Published in final edited form as: J Am Geriatr Soc. 2024 Jul 15;72(11):3604–3606. doi: 10.1111/jgs.19086

A Single Item Screen for Clinically Significant Insomnia Symptoms in Community-Living Older Adults

Lucy Webster 1, Joshua Hobbs 2, Shelli Farhadian 3, Thomas M Gill 3, Brienne Miner 3
PMCID: PMC11560724  NIHMSID: NIHMS2007520  PMID: 39007457

INTRODUCTION

Insomnia symptoms (IS) are common among community-living older adults and associated with adverse outcomes,1 but more efficient screening methods are needed.2 We compared a single sleep-related item from the Center for Epidemiologic Studies Depression Scale (CESD-SI)3 to a validated measure of IS.4,5 We hypothesized that the CESD-SI would show acceptable performance as a screen for clinically significant IS and be significantly associated with conditions known to be associated with poor sleep.1

METHODS

Data came from the Precipitating Events Project.6 We included participants who completed sleep questionnaires during the 2005-2007 assessment. Of the 754 original participants, 287 died, 25 withdrew, and 63 were excluded due to living in a nursing facility, requiring a proxy, or not completing insomnia or depression questionnaires.
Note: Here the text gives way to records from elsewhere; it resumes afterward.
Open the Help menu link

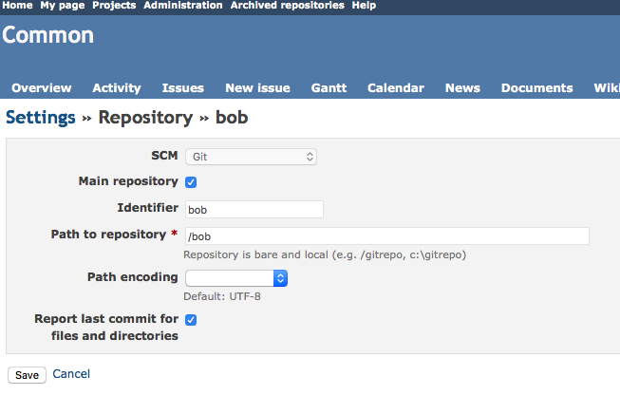click(x=364, y=6)

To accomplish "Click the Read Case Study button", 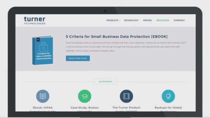I will (78, 58).
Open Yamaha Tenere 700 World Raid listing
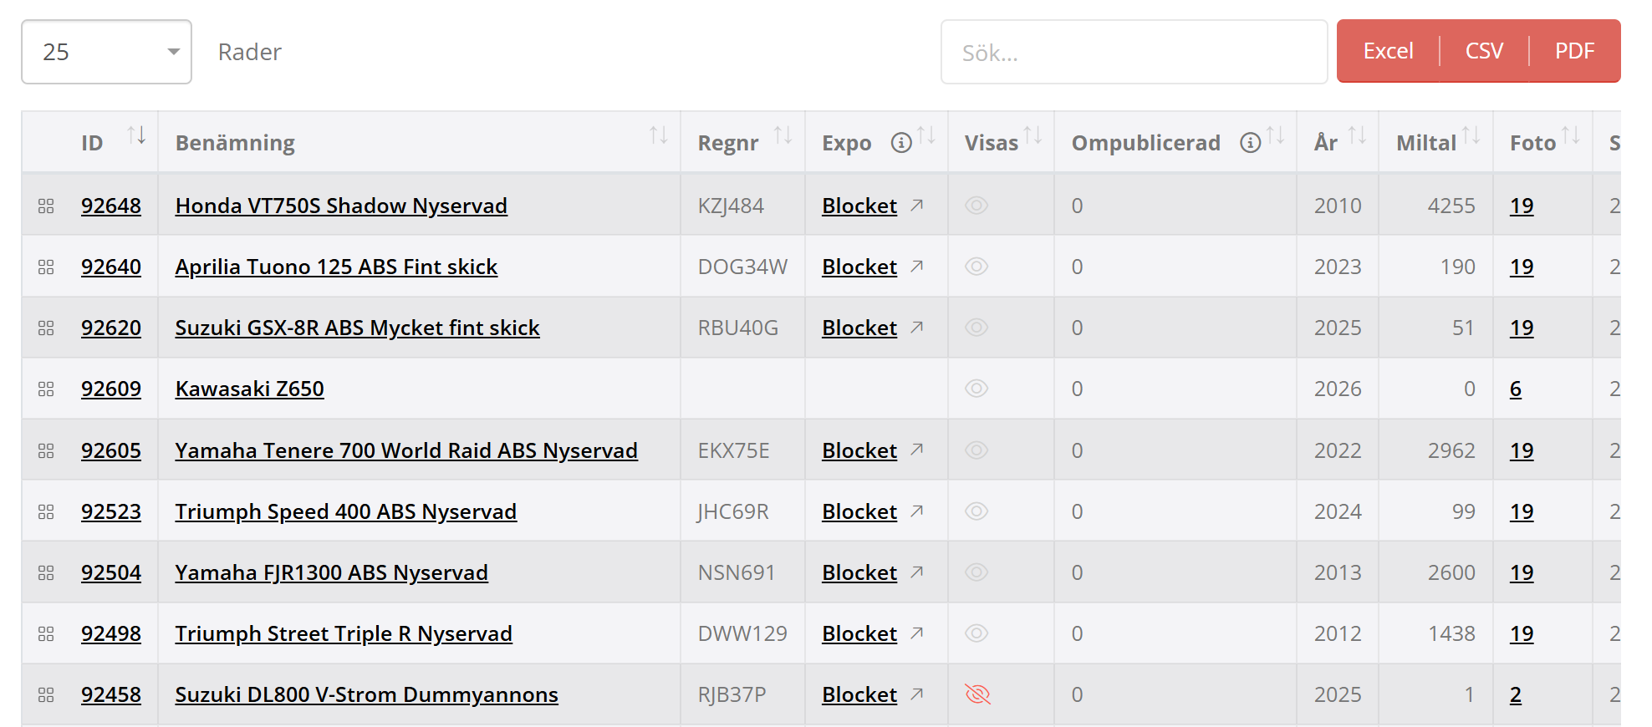Image resolution: width=1652 pixels, height=727 pixels. [x=406, y=450]
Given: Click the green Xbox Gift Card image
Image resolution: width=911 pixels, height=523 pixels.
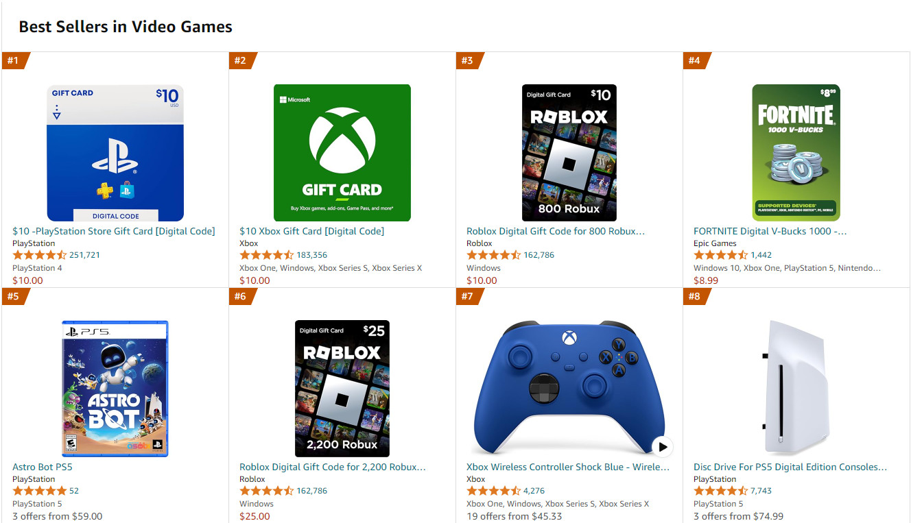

Hence, the analytical sample included 356 participants.

We examined characteristics, defined in the footnotes of Table 1, including self-rated health status, number of chronic conditions, number of medications, cognitive impairment, functional impairment, restless leg symptoms, use of a sleep medication, and excessive daytime sleepiness.7 The CESD is an 11-item measure of depression.3 The sleep item (CESD-SI), “my sleep was restless”, asks participant how often they felt this way in the past week: “rarely or never” (1), “some of the time” (2), or “much of most of the time” (3). The Insomnia Severity Index (ISI; range 0-28) is a validated measure of IS, including seven items characterizing symptoms and consequences of insomnia.4,5

Table 1.

Sample characteristics overall and by presence of clinically significant insomnia symptoms*

Characteristic Overall
N=356
CESD-SI <2
N=131
CESD-SI ≥2
N=225
p value a
Mean (SD) or n/N (%)
Age 84.3 ±4.6 84.3 ±0.39 84.4 ±0.31 0.90
Female sex 244 (68.5) 79 (60.3) 165 (73.3) 0.01
Minority race/ethnicity 41 (11.5) 19 (14.5) 22 (9.8) 0.18
Did not complete high school 108 (30.3) 34 (26.0) 74 (32.9) 0.17
Self-rated health status is fair or poor 119 (33.4) 31 (23.7) 88 (39.1) 0.003
Number of chronic conditions b 2.3 ±1.2 2.2 ±0.1 2.3 ±0.1 0.32
Number of medications c 9.2 ±3.8 8.9 ±0.4 9.4 ±0.2 0.26
Cognitive impairment d 54 (15.2) 23 (17.6) 31 (13.8) 0.34
Functional impairment e 3.2 ±3.5 3.3 ±3.1 3.6 ±3.3 0.32
Restless legs symptoms f 130 (40.8) 29 (22.1) 101 (44.9) <0.001
Use of a sleep medication g 109 (30.6) 23 (17.6) 86 (38.2) <0.001
Excessive daytime sleepiness h 76 (22.6) 27 (20.6) 49 (21.8) 0.04
ISI score 6.9 ±5.5 2.4 ±0.2 9.6 ±0.3 <0.001
 ISI ≥8 153 (42.9) 6 (4.6) 147 (65.3) <0.001
CES-D total score 11.5 ±9.3

Abbreviations: CESD= Center for Epidemiological Studies-Depression Survey; CESD-SI=CESD sleep item; ISI=Insomnia Severity Index.

*

Defined by CESD sleep item score ≥2

a

Derived from t-tests for continuous and chi-square test (df = 1) for categorical variables. A p value < 0.05 indicated statistical significance.

b

Number of self-reported, physician-diagnosed medical conditions, including hypertension, myocardial infarction, heart failure, stroke, cancer (excluding minor skin cancer), diabetes, hip fracture, arthritis, and/or chronic lung disease.

c

Prescribed and over-the-counter medications

d

Mini Mental Status Examination score <24

e

Disability in 0-12 basic, instrumental, and mobility activities

f

Self-reported feeling of restlessness in the legs at night, while lying in bed, at least one to two times per week over the previous two weeks.

g

Answered yes to “in the past two weeks, have you taken a sleep aide to help you sleep during the night?”

h

Epworth Sleepiness Scale score ≥10. See reference 7 for justification.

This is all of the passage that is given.